- Exercise requirements -
Your task is to print each record exactly as it reads.
---+---
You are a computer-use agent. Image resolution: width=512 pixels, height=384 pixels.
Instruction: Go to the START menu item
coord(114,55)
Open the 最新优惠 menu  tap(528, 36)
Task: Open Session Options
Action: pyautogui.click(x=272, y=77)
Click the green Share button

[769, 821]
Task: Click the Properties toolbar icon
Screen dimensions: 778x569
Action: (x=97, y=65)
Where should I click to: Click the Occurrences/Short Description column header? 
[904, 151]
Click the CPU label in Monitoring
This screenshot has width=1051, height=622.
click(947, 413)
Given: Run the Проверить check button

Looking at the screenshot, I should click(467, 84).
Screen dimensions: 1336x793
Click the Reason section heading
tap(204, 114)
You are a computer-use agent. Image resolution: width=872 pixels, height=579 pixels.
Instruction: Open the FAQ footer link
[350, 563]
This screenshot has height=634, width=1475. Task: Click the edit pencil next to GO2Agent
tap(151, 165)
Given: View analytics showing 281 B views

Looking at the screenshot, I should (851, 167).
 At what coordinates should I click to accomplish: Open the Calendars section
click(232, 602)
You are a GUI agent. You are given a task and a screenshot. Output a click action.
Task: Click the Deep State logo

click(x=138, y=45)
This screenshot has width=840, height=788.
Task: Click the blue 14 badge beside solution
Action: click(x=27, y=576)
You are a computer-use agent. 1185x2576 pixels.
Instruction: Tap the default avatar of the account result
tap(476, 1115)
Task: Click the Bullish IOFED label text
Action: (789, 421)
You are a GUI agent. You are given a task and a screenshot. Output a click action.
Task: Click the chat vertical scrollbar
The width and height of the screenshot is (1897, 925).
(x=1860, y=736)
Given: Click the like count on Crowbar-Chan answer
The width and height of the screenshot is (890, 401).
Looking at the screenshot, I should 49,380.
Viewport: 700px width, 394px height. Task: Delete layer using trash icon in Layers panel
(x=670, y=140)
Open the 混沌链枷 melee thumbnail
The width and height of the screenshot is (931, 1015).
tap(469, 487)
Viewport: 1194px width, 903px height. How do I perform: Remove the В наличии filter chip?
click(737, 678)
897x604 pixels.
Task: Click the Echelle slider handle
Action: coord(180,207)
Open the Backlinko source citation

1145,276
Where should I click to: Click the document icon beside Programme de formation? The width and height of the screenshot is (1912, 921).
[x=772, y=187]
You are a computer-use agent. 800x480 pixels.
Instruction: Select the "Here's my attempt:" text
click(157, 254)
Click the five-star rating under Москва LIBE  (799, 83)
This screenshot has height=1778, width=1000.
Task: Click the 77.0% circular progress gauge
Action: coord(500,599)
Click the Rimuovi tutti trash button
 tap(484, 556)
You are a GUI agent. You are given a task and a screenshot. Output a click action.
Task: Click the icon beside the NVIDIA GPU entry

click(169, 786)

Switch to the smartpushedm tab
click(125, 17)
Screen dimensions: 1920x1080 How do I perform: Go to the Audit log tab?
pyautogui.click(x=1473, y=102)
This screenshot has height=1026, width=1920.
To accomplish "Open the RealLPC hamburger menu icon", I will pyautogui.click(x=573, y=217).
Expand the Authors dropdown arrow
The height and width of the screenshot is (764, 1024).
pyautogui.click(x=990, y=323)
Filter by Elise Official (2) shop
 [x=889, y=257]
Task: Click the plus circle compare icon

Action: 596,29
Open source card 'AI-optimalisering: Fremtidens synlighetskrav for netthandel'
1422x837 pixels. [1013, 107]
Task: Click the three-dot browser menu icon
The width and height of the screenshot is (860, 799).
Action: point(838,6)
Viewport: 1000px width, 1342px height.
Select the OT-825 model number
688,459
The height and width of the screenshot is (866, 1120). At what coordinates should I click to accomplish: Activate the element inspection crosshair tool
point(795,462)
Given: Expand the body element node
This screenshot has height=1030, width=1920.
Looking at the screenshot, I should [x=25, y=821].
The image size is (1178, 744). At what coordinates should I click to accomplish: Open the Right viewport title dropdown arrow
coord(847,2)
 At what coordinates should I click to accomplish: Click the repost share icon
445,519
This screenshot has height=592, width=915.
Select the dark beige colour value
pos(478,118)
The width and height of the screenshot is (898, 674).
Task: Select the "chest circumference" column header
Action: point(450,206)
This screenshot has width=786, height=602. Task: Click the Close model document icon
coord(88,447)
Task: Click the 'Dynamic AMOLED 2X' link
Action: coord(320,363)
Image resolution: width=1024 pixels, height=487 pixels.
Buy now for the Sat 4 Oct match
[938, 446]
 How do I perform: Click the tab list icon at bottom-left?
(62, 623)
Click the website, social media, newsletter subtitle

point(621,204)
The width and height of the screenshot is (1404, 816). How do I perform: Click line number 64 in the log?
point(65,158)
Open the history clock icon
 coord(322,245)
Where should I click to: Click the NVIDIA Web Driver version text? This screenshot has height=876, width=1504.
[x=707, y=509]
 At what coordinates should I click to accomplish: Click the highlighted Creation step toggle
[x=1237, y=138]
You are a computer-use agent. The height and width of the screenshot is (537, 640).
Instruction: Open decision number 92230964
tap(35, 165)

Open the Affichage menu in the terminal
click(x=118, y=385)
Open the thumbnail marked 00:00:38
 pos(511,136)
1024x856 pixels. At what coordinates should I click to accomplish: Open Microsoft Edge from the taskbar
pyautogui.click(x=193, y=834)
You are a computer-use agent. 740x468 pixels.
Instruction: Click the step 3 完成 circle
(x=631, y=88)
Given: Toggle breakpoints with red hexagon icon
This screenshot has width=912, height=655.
---+---
- Response area -
You are a computer-use agent. Image resolution: width=512 pixels, height=384 pixels.
Instruction: Go to the START menu item
coord(114,55)
Open the 最新优惠 menu  tap(528, 36)
Task: Open Session Options
Action: pyautogui.click(x=272, y=77)
Click the green Share button

[769, 821]
Task: Click the Properties toolbar icon
Screen dimensions: 778x569
Action: (x=97, y=65)
Where should I click to: Click the Occurrences/Short Description column header? 
[904, 151]
Click the CPU label in Monitoring
This screenshot has width=1051, height=622.
click(947, 413)
Given: Run the Проверить check button

Looking at the screenshot, I should click(467, 84).
Screen dimensions: 1336x793
Click the Reason section heading
tap(204, 114)
You are a computer-use agent. Image resolution: width=872 pixels, height=579 pixels.
Instruction: Open the FAQ footer link
[350, 563]
This screenshot has height=634, width=1475. Task: Click the edit pencil next to GO2Agent
tap(151, 165)
Given: View analytics showing 281 B views

Looking at the screenshot, I should (851, 167).
 At what coordinates should I click to accomplish: Open the Calendars section
click(232, 602)
You are a GUI agent. You are given a task and a screenshot. Output a click action.
Task: Click the Deep State logo

click(x=138, y=45)
This screenshot has width=840, height=788.
Task: Click the blue 14 badge beside solution
Action: click(x=27, y=576)
You are a computer-use agent. 1185x2576 pixels.
Instruction: Tap the default avatar of the account result
tap(476, 1115)
Task: Click the Bullish IOFED label text
Action: (789, 421)
You are a GUI agent. You are given a task and a screenshot. Output a click action.
Task: Click the chat vertical scrollbar
The width and height of the screenshot is (1897, 925).
(x=1860, y=736)
Given: Click the like count on Crowbar-Chan answer
The width and height of the screenshot is (890, 401).
Looking at the screenshot, I should 49,380.
Viewport: 700px width, 394px height. Task: Delete layer using trash icon in Layers panel
(x=670, y=140)
Open the 混沌链枷 melee thumbnail
The width and height of the screenshot is (931, 1015).
tap(469, 487)
Viewport: 1194px width, 903px height. How do I perform: Remove the В наличии filter chip?
click(737, 678)
897x604 pixels.
Task: Click the Echelle slider handle
Action: coord(180,207)
Open the Backlinko source citation

1145,276
Where should I click to: Click the document icon beside Programme de formation? The width and height of the screenshot is (1912, 921).
[x=772, y=187]
You are a computer-use agent. 800x480 pixels.
Instruction: Select the "Here's my attempt:" text
click(157, 254)
Click the five-star rating under Москва LIBE  (799, 83)
This screenshot has height=1778, width=1000.
Task: Click the 77.0% circular progress gauge
Action: coord(500,599)
Click the Rimuovi tutti trash button
 tap(484, 556)
You are a GUI agent. You are given a task and a screenshot. Output a click action.
Task: Click the icon beside the NVIDIA GPU entry

click(169, 786)

Switch to the smartpushedm tab
click(125, 17)
Screen dimensions: 1920x1080 How do I perform: Go to the Audit log tab?
pyautogui.click(x=1473, y=102)
This screenshot has height=1026, width=1920.
To accomplish "Open the RealLPC hamburger menu icon", I will pyautogui.click(x=573, y=217).
Expand the Authors dropdown arrow
The height and width of the screenshot is (764, 1024).
pyautogui.click(x=990, y=323)
Filter by Elise Official (2) shop
 [x=889, y=257]
Task: Click the plus circle compare icon

Action: 596,29
Open source card 'AI-optimalisering: Fremtidens synlighetskrav for netthandel'
1422x837 pixels. [1013, 107]
Task: Click the three-dot browser menu icon
The width and height of the screenshot is (860, 799).
Action: point(838,6)
Viewport: 1000px width, 1342px height.
Select the OT-825 model number
688,459
The height and width of the screenshot is (866, 1120). At what coordinates should I click to accomplish: Activate the element inspection crosshair tool
point(795,462)
Given: Expand the body element node
This screenshot has height=1030, width=1920.
Looking at the screenshot, I should [x=25, y=821].
The image size is (1178, 744). At what coordinates should I click to accomplish: Open the Right viewport title dropdown arrow
coord(847,2)
 At what coordinates should I click to accomplish: Click the repost share icon
445,519
This screenshot has height=592, width=915.
Select the dark beige colour value
pos(478,118)
The width and height of the screenshot is (898, 674).
Task: Select the "chest circumference" column header
Action: point(450,206)
This screenshot has width=786, height=602. Task: Click the Close model document icon
coord(88,447)
Task: Click the 'Dynamic AMOLED 2X' link
Action: coord(320,363)
Image resolution: width=1024 pixels, height=487 pixels.
Buy now for the Sat 4 Oct match
[938, 446]
 How do I perform: Click the tab list icon at bottom-left?
(62, 623)
Click the website, social media, newsletter subtitle

point(621,204)
The width and height of the screenshot is (1404, 816). How do I perform: Click line number 64 in the log?
point(65,158)
Open the history clock icon
 coord(322,245)
Where should I click to: Click the NVIDIA Web Driver version text? This screenshot has height=876, width=1504.
[x=707, y=509]
 At what coordinates should I click to accomplish: Click the highlighted Creation step toggle
[x=1237, y=138]
You are a computer-use agent. The height and width of the screenshot is (537, 640).
Instruction: Open decision number 92230964
tap(35, 165)

Open the Affichage menu in the terminal
click(x=118, y=385)
Open the thumbnail marked 00:00:38
 pos(511,136)
1024x856 pixels. At what coordinates should I click to accomplish: Open Microsoft Edge from the taskbar
pyautogui.click(x=193, y=834)
You are a computer-use agent. 740x468 pixels.
Instruction: Click the step 3 完成 circle
(x=631, y=88)
Given: Toggle breakpoints with red hexagon icon
This screenshot has width=912, height=655.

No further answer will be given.